In an interview with Ezra Klein published Monday, Hillary Clinton — studious “wonk warrior” of 2016 — made an innocuous little admission: she still needs some tutelage on a major political issue.

This might seem suspect coming from such a seasoned and savvy veteran of American politics, but the presumptive Democratic presidential nominee said she wants more information on the country’s growing ideological division — specifically why, in her loaded words, Republicans “put ideology above everything else.”

“I don’t know all the reasons,” Clinton told Klein, who has plenty of his own thoughts on the matter. “I’m going to wait for a smart political scientist to explain it all to me.”

Luckily for the former secretary of state, InsideSources immediately had someone in mind.

If Clinton really does need a briefing — as distinct, of course, from her own ubiquitous Briefing on social media — she should start with Morris Fiorina, a Stanford professor who “has done extensive research on polarization,” as Klein’s own website noted in February.

InsideSources took the liberty of informing Fiorina about Clinton’s interest, and he was quick to say she’s “talking about a real change that’s occurred in the country.”

Since the 1970s, he explained, the nation’s two prominent political parties have “sorted” themselves ideologically, with each losing the ideological diversity that made overall orthodoxies less rigid.

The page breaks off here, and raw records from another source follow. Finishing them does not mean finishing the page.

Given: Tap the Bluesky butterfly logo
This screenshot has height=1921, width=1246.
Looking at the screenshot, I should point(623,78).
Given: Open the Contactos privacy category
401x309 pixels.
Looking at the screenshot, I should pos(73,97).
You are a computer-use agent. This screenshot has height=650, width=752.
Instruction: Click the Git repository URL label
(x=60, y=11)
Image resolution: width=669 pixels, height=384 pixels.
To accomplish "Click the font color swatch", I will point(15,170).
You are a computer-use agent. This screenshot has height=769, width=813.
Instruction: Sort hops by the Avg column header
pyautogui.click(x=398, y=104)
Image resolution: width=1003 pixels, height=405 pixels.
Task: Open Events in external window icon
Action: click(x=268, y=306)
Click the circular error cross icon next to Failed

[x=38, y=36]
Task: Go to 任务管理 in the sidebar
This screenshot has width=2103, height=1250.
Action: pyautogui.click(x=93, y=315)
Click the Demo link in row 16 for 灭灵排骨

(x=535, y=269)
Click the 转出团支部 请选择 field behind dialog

“The parties used to be big tents,” Fiorina said. “There were conservative Democrats. There were liberal Republicans. … The Republicans are now an ideological right-wing party. The Democrats are now an ideological left-wing party.”

This is a phenomenon that is more pronounced on the right than the left — “Republicans have always been a more ideological party since the 19th century,” the professor said — though it’s significant on both sides.

Addressing Clinton’s question of why these changes have occurred, Fiorina cast polarization in Washington as the result of several factors.

First, campaign financing became more nationalized, with Republicans across the country raising a disproportionate amount of money in Texas while Democrats did so in Hollywood and New York.

These locations and their “donor class” inhabitants are highly ideological, so politicians responded to that.

Yet it’s an oversimplification to credit the political transformation with money entirely.

“We’re recruiting to office a more ideological type of person nowadays,” Fiorina said. “In the old days, a big party machine would come to you and say, ‘You’ve been a good party worker for 20 years, here’s the congressional seat.’ … Now [candidates] come out of the cause groups with their own ideological viewpoints, and they’ve constructed electoral coalitions based on people with strong ideological viewpoints.”

That said, the professor stressed that polarization is “really like that only at the very top.”

“In Congress, there’s no Democrat to the right of any Republican,” he said. “There’s no Republican to the left of any Democrat. … Even when you get down to the level of primary voters, which is who shocked the Republican establishment this year, they’re much less well sorted — much less ideological.”

This year’s big proof of that: Donald Trump.

The presumptive Republican presidential nominee may repel more than half the country with his authoritarianism and targeting of minority groups, but one thing that’s not driving his opposition is any kind of ideological “True Conservatism.”

It’s precisely why commentators like Washington Post columnist George Will and Weekly Standard editor William Kristol grew frustrated as the GOP rejected more doctrinaire conservative candidates in the primary.

“In fact, they’re voting for a guy who doesn’t seem to have any ideology at all,” Fiorina said of Republican voters. “It’s not surprising to somebody who actually looks at what most voters say as opposed to what a few members of the party intelligentsia think.”

Ultimately, that’s the lesson Fiorina said he’d give to Clinton — that when it comes to ideological intensity, no one in Washington is representative of a broader America. “There’s 85 percent of the public that’s just different from the people who operate around Washington,” he said.